[begin Input records]
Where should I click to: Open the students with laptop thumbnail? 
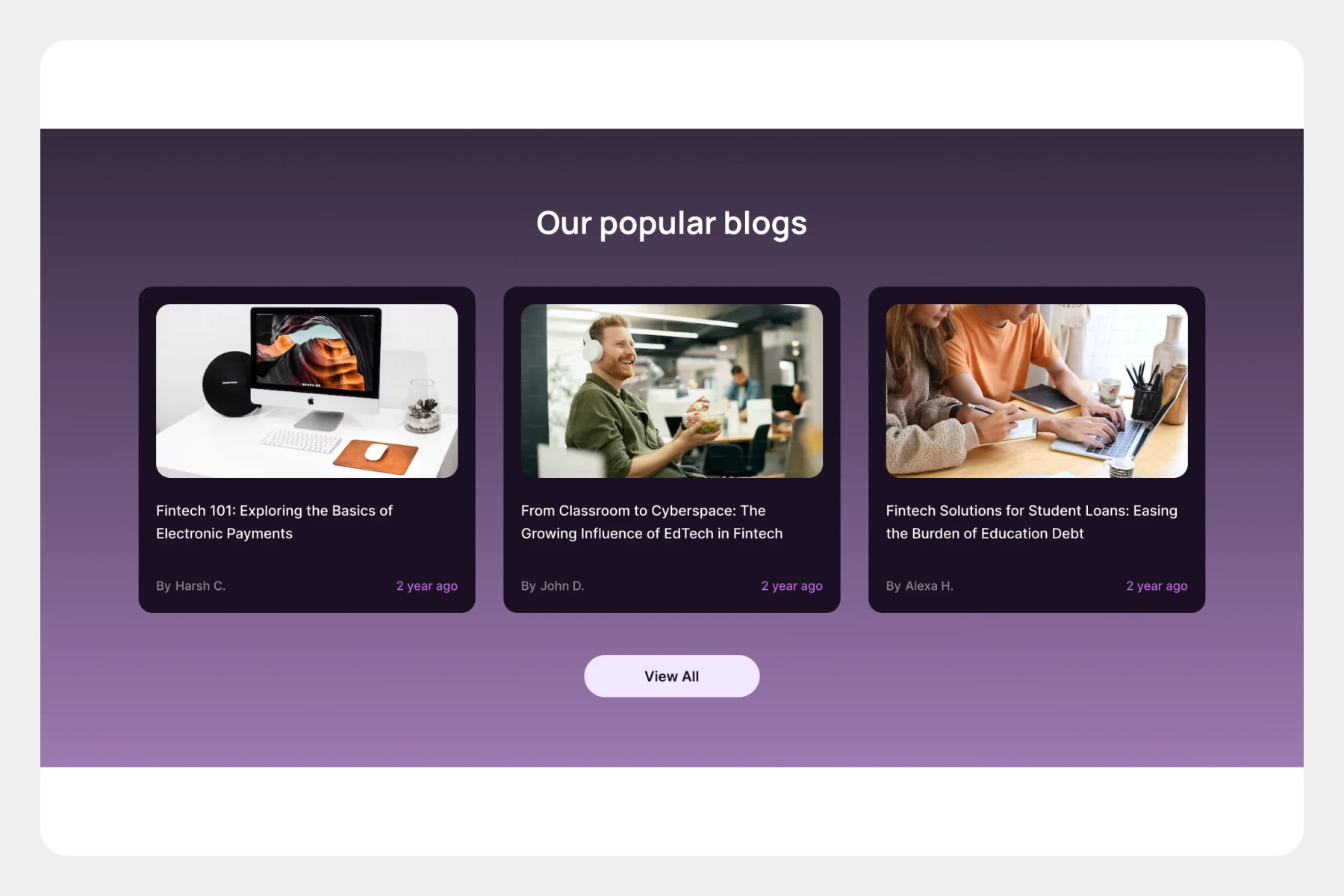(1036, 391)
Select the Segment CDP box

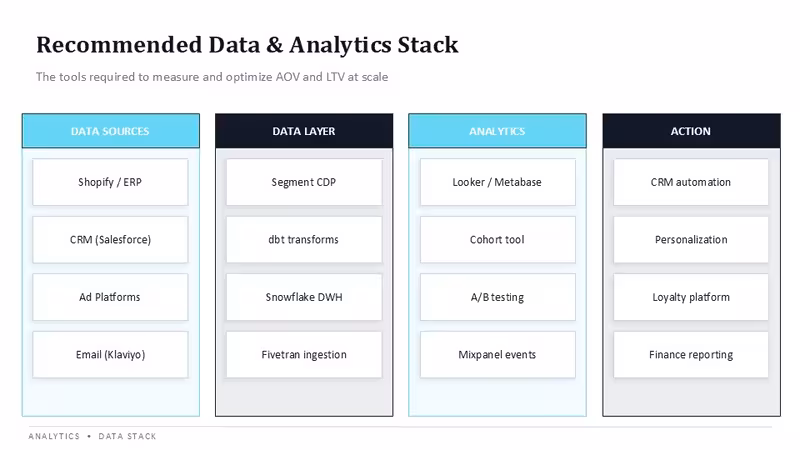point(304,182)
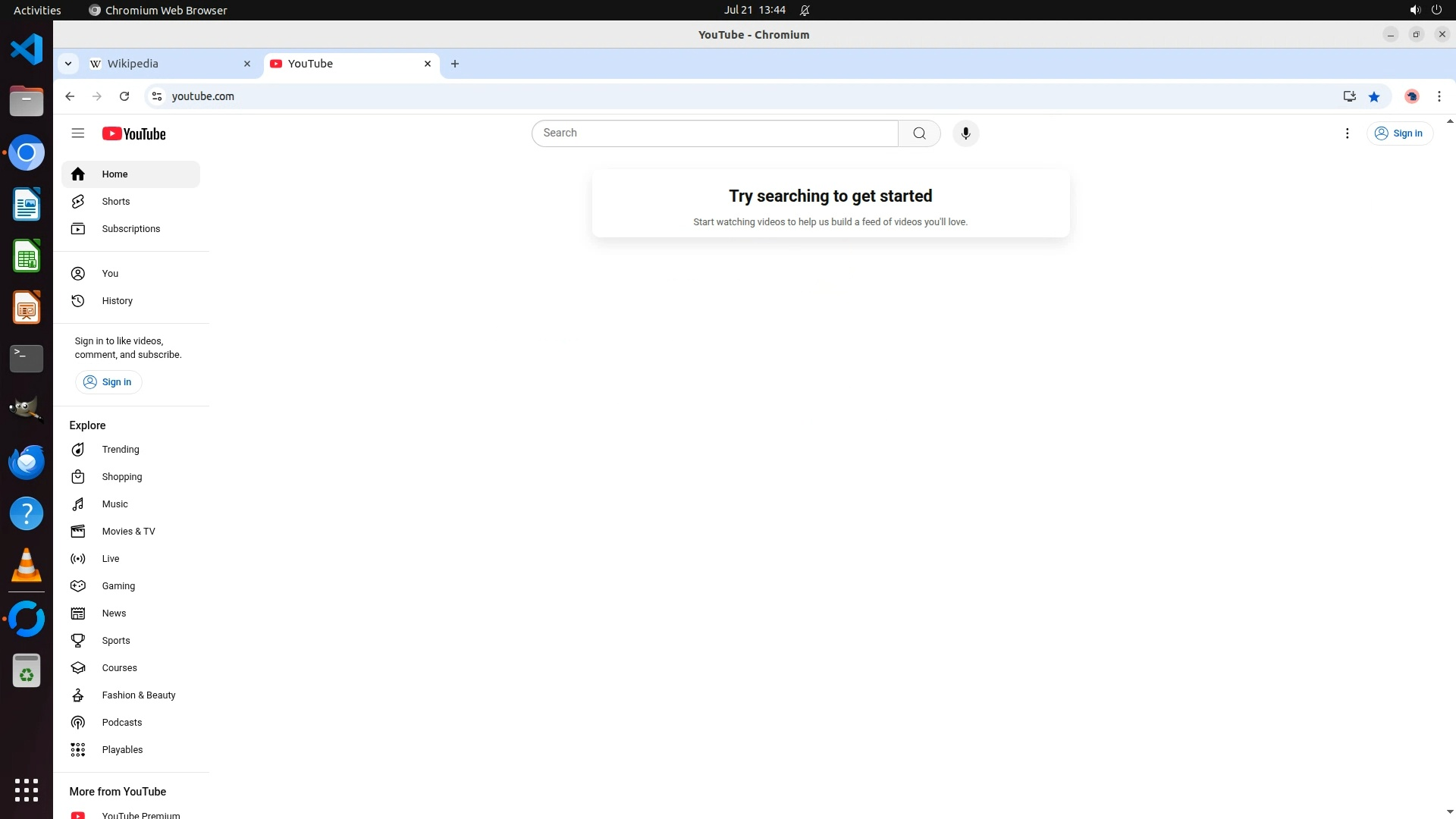Open the YouTube settings three-dot menu
The image size is (1456, 819).
coord(1347,133)
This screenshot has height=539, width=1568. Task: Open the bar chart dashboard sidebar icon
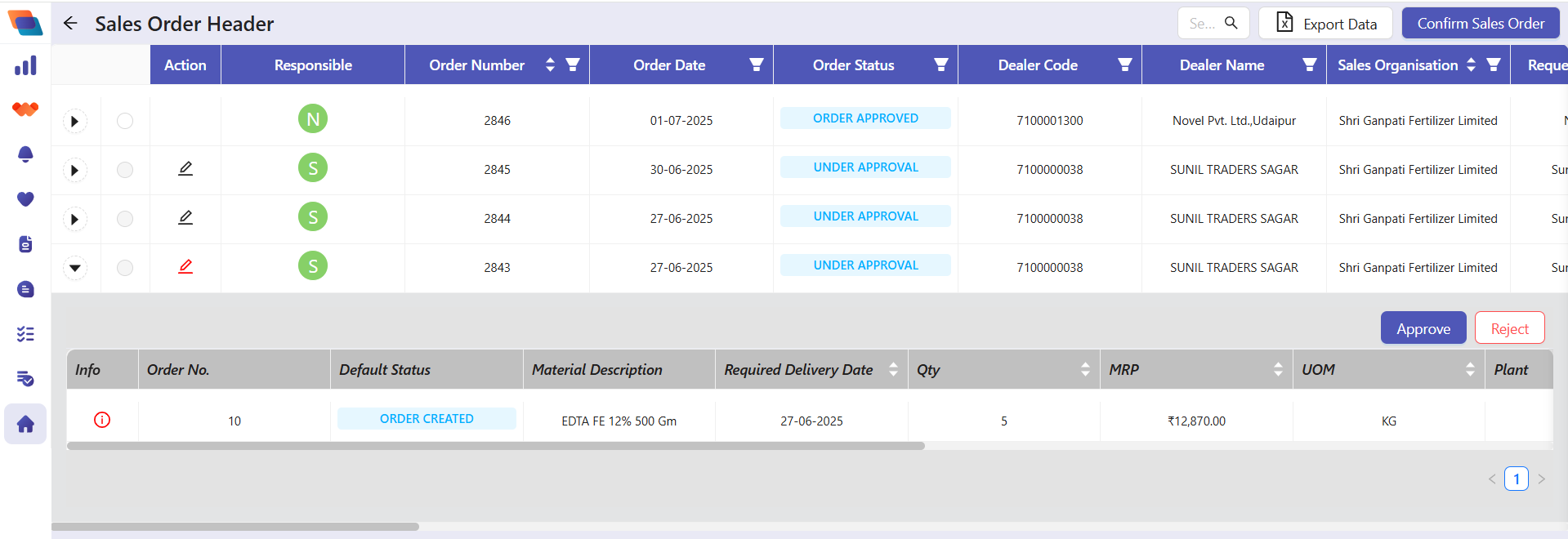coord(25,65)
[end Input records]
**Work instructions**
Reproduce every item above verbatim, leaving the pictures out.

**Answer for this exercise**
Where should I click to: Open the students with laptop thumbnail? 
(1036, 391)
Select the Segment CDP box

point(304,182)
Open the YouTube settings three-dot menu
The image size is (1456, 819).
coord(1347,133)
This screenshot has height=539, width=1568. Task: Open the bar chart dashboard sidebar icon
coord(25,65)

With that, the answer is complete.